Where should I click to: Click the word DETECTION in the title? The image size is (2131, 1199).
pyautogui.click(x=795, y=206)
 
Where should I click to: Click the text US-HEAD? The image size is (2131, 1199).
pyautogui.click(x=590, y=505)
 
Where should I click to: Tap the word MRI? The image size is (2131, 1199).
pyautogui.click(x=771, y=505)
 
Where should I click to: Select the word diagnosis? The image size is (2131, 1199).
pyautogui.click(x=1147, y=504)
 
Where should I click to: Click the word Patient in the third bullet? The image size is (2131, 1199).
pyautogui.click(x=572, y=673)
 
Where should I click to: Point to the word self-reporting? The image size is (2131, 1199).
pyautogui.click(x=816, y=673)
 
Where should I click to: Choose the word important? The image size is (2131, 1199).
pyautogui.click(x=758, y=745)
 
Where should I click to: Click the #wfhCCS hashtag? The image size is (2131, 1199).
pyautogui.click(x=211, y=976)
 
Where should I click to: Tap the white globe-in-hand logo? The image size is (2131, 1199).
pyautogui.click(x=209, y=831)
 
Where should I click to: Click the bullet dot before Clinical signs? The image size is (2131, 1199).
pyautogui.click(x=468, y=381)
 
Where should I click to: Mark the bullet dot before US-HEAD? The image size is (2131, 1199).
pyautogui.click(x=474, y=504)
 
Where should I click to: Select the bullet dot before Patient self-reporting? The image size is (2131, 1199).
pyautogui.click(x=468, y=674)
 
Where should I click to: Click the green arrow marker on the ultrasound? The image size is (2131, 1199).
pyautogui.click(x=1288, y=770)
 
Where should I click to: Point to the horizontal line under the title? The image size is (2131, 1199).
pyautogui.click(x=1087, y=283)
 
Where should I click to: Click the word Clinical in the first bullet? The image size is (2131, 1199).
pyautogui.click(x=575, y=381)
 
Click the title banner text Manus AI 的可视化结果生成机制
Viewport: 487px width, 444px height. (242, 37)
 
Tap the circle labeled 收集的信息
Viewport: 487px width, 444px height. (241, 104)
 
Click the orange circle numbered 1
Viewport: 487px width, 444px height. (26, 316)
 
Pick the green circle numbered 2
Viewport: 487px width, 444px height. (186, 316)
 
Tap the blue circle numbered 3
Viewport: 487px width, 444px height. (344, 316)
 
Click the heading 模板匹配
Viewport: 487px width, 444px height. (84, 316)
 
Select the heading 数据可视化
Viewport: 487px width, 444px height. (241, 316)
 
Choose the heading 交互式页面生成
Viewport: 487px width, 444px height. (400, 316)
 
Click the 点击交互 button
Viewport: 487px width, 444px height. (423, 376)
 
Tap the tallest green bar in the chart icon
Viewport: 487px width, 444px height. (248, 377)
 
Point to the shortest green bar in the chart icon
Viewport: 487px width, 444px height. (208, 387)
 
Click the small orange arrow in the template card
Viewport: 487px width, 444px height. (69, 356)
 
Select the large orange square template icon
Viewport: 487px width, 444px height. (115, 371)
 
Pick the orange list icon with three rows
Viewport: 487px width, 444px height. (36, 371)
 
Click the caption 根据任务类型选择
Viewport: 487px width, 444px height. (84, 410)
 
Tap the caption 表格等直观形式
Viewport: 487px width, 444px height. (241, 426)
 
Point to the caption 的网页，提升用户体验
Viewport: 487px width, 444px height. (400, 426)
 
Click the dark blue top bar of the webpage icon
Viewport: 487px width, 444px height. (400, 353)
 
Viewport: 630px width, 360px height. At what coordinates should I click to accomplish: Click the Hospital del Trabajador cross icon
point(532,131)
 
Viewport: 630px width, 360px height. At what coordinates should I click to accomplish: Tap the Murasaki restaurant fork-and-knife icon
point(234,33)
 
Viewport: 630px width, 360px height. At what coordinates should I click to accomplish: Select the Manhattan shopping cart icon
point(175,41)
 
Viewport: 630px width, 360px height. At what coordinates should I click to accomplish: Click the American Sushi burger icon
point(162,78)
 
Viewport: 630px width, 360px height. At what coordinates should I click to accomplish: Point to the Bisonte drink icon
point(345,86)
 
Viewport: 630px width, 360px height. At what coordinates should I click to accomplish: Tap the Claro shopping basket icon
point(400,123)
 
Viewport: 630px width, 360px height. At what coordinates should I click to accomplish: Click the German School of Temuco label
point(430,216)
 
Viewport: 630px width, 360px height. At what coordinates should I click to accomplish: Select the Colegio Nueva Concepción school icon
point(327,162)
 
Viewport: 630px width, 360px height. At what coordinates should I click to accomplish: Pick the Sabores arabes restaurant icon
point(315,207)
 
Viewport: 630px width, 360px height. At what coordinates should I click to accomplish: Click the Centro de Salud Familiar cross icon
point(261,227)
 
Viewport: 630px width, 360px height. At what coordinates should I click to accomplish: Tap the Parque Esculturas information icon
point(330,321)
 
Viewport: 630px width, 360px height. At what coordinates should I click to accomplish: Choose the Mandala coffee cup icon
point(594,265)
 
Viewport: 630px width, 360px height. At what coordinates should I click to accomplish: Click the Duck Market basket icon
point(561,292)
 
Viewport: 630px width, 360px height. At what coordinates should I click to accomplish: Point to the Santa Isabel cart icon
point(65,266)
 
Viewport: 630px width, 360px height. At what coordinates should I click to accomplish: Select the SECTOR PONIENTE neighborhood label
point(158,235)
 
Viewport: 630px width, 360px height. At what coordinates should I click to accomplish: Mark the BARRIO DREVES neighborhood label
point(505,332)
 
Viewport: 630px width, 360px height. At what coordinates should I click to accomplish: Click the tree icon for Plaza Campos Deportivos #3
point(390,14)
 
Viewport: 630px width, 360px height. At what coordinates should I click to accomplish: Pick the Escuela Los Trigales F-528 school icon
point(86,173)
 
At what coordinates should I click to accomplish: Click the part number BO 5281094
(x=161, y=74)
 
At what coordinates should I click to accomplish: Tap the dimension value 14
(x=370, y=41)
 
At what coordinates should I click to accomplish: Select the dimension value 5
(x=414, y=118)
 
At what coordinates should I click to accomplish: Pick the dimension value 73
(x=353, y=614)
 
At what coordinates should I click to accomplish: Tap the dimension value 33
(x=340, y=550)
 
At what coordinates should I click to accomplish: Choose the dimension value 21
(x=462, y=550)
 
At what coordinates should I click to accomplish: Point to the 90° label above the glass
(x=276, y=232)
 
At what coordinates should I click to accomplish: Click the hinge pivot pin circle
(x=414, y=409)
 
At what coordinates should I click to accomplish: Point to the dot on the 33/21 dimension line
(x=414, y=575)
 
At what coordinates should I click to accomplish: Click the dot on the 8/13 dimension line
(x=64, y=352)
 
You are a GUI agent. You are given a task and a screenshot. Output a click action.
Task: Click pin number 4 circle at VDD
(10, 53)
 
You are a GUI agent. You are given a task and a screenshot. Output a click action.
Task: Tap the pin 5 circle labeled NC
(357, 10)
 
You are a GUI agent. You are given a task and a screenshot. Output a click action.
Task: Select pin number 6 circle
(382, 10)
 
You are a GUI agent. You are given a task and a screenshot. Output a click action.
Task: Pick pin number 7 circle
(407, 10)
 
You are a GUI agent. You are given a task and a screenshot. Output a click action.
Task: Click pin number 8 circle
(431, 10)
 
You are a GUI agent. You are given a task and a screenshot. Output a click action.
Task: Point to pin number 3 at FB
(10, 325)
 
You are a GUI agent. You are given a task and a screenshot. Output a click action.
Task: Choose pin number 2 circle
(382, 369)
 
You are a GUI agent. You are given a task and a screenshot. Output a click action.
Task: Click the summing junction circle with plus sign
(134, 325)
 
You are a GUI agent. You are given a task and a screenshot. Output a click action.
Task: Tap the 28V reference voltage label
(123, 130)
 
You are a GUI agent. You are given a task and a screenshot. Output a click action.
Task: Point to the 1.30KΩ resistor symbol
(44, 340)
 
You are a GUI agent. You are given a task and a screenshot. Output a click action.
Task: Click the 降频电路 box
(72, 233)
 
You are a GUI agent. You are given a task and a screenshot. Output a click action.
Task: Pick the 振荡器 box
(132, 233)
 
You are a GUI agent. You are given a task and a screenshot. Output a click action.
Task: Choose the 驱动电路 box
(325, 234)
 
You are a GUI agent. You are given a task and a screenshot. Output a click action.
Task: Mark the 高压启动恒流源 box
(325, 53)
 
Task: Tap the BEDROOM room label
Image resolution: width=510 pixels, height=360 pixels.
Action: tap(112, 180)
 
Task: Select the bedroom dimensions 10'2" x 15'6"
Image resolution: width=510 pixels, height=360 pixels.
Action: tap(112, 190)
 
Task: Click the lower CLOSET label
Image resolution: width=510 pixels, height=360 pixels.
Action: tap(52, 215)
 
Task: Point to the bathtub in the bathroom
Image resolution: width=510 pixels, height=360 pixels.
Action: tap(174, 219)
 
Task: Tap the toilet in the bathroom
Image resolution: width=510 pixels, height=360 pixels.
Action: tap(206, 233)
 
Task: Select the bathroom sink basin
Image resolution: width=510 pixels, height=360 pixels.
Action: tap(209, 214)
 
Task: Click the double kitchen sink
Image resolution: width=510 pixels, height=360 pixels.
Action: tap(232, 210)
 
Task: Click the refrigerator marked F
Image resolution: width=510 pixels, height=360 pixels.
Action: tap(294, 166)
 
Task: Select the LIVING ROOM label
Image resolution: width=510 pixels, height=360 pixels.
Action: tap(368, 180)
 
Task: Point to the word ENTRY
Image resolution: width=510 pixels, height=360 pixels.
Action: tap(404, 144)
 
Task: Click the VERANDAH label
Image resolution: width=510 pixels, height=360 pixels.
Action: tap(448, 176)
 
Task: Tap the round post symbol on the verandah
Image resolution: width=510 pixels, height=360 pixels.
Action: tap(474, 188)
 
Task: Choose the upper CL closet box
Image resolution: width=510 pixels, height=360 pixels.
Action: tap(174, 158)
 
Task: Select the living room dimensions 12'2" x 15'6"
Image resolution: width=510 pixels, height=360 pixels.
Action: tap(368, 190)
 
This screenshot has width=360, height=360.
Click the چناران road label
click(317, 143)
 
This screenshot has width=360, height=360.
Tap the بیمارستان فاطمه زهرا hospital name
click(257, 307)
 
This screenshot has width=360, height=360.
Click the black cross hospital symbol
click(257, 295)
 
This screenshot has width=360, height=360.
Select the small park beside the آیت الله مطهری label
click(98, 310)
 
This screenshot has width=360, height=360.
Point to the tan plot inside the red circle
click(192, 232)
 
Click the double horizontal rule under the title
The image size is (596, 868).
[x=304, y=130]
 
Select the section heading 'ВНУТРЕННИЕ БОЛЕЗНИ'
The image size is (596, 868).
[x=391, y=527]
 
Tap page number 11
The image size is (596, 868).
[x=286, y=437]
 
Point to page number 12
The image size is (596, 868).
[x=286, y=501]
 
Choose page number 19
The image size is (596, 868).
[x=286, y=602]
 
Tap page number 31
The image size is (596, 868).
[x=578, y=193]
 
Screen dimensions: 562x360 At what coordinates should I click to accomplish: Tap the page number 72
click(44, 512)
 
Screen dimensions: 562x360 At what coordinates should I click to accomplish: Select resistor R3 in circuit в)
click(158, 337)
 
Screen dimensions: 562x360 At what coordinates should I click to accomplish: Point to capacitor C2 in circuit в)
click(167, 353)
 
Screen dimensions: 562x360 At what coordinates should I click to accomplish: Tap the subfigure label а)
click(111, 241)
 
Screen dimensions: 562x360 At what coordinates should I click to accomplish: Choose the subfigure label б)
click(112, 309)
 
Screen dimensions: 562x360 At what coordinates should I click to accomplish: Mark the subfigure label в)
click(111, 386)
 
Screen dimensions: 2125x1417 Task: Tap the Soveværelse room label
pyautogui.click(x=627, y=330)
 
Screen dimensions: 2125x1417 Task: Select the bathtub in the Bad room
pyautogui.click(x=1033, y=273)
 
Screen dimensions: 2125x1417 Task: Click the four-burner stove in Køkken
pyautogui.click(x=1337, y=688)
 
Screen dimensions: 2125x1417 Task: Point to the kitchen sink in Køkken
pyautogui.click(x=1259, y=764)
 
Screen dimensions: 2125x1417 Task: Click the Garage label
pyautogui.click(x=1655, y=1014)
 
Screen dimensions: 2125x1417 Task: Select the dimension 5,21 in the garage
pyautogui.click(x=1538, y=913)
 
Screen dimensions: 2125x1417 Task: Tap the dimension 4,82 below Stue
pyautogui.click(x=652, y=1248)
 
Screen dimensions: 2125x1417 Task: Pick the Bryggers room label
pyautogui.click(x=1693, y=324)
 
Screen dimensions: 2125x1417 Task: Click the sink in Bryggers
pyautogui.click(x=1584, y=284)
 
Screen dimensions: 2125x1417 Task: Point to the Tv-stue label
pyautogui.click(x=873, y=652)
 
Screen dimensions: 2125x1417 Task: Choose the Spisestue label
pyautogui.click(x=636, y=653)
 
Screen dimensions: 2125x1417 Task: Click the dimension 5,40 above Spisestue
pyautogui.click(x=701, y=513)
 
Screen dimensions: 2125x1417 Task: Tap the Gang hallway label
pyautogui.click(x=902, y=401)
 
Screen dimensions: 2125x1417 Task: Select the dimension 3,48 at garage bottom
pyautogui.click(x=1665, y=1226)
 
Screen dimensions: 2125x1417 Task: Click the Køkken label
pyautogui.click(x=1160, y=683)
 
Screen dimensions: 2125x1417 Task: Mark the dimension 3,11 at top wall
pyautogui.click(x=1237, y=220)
■ ■ ■ ■
* _TASK STATEMENT_
Format the records starting with the line that contains "Tap page number 11" and going on through the line that contains "click(167, 353)" as a Markdown table, one row per line, with the columns Row and Line and blank lines omitted.

* _EXERCISE RESPONSE_
| Row | Line |
|---|---|
| 1 | Tap page number 11 |
| 2 | The image size is (596, 868). |
| 3 | [x=286, y=437] |
| 4 | Point to page number 12 |
| 5 | The image size is (596, 868). |
| 6 | [x=286, y=501] |
| 7 | Choose page number 19 |
| 8 | The image size is (596, 868). |
| 9 | [x=286, y=602] |
| 10 | Tap page number 31 |
| 11 | The image size is (596, 868). |
| 12 | [x=578, y=193] |
| 13 | Screen dimensions: 562x360 At what coordinates should I click to accomplish: Tap the page number 72 |
| 14 | click(44, 512) |
| 15 | Screen dimensions: 562x360 At what coordinates should I click to accomplish: Select resistor R3 in circuit в) |
| 16 | click(158, 337) |
| 17 | Screen dimensions: 562x360 At what coordinates should I click to accomplish: Point to capacitor C2 in circuit в) |
| 18 | click(167, 353) |